Copy the data below word for word, starting at its first line and ending with the line that contains "pyautogui.click(x=225, y=17)".

** Begin Stored records **

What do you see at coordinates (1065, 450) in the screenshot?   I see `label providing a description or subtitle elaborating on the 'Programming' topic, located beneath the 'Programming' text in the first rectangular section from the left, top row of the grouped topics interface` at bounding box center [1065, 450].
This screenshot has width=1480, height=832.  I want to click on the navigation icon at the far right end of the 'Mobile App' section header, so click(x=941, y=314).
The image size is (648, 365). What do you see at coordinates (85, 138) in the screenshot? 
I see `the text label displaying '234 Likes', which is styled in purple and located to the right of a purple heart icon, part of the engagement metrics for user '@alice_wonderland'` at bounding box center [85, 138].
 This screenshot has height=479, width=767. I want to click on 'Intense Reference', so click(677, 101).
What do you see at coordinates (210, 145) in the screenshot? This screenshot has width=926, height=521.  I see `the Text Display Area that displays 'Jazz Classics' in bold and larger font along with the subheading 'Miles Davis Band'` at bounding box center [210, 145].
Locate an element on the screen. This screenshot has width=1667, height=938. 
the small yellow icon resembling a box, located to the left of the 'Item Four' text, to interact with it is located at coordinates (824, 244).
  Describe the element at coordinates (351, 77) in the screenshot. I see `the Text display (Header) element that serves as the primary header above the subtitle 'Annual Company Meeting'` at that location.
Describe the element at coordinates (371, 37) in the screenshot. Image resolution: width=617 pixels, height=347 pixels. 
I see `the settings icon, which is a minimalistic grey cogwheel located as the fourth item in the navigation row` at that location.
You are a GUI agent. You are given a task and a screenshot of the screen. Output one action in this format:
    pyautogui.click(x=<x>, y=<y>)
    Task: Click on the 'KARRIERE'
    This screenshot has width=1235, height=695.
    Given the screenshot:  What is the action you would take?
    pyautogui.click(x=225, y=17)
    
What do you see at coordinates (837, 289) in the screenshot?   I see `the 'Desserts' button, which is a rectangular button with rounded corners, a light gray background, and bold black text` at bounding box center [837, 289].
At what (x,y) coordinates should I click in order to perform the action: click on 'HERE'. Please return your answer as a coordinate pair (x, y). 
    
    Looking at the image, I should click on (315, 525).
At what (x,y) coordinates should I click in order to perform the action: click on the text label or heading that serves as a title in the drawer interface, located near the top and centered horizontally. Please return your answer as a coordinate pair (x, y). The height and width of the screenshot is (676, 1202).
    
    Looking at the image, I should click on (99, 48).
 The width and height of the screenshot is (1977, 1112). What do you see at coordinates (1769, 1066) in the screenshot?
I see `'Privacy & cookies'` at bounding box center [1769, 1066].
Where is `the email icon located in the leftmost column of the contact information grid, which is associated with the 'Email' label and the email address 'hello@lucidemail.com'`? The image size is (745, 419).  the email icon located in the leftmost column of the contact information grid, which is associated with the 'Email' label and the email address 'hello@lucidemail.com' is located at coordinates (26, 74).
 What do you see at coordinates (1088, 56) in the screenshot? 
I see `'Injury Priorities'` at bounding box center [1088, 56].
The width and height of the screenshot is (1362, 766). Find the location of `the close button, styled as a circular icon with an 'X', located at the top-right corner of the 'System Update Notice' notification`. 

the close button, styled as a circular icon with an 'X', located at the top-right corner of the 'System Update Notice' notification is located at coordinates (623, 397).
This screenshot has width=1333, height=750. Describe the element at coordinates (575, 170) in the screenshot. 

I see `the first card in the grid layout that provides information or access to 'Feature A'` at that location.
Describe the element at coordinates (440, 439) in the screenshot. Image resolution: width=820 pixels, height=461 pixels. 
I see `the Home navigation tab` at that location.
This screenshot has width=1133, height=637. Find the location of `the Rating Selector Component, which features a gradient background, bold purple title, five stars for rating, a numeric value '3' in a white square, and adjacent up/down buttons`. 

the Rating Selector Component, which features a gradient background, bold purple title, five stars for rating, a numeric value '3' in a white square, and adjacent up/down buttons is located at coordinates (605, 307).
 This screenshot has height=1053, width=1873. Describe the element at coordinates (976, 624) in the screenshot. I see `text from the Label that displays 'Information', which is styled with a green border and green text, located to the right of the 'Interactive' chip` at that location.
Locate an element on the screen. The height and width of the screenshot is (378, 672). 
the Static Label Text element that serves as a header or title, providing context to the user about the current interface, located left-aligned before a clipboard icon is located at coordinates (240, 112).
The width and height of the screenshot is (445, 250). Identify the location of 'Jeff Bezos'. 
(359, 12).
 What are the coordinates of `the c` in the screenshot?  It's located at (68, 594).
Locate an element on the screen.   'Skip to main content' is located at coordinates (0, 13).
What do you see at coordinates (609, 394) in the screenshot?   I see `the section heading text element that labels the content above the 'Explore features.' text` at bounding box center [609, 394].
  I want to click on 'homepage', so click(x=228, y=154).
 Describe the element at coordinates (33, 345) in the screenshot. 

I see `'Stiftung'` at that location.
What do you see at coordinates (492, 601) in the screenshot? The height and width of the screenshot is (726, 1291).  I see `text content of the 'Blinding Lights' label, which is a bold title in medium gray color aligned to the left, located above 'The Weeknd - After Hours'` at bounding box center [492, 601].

** End Stored records **

◆ **Solution below**
What do you see at coordinates (1065, 450) in the screenshot?   I see `label providing a description or subtitle elaborating on the 'Programming' topic, located beneath the 'Programming' text in the first rectangular section from the left, top row of the grouped topics interface` at bounding box center [1065, 450].
This screenshot has width=1480, height=832.  I want to click on the navigation icon at the far right end of the 'Mobile App' section header, so click(x=941, y=314).
The image size is (648, 365). What do you see at coordinates (85, 138) in the screenshot? 
I see `the text label displaying '234 Likes', which is styled in purple and located to the right of a purple heart icon, part of the engagement metrics for user '@alice_wonderland'` at bounding box center [85, 138].
 This screenshot has height=479, width=767. I want to click on 'Intense Reference', so click(677, 101).
What do you see at coordinates (210, 145) in the screenshot? This screenshot has width=926, height=521.  I see `the Text Display Area that displays 'Jazz Classics' in bold and larger font along with the subheading 'Miles Davis Band'` at bounding box center [210, 145].
Locate an element on the screen. This screenshot has width=1667, height=938. 
the small yellow icon resembling a box, located to the left of the 'Item Four' text, to interact with it is located at coordinates (824, 244).
  Describe the element at coordinates (351, 77) in the screenshot. I see `the Text display (Header) element that serves as the primary header above the subtitle 'Annual Company Meeting'` at that location.
Describe the element at coordinates (371, 37) in the screenshot. Image resolution: width=617 pixels, height=347 pixels. 
I see `the settings icon, which is a minimalistic grey cogwheel located as the fourth item in the navigation row` at that location.
You are a GUI agent. You are given a task and a screenshot of the screen. Output one action in this format:
    pyautogui.click(x=<x>, y=<y>)
    Task: Click on the 'KARRIERE'
    This screenshot has width=1235, height=695.
    Given the screenshot:  What is the action you would take?
    pyautogui.click(x=225, y=17)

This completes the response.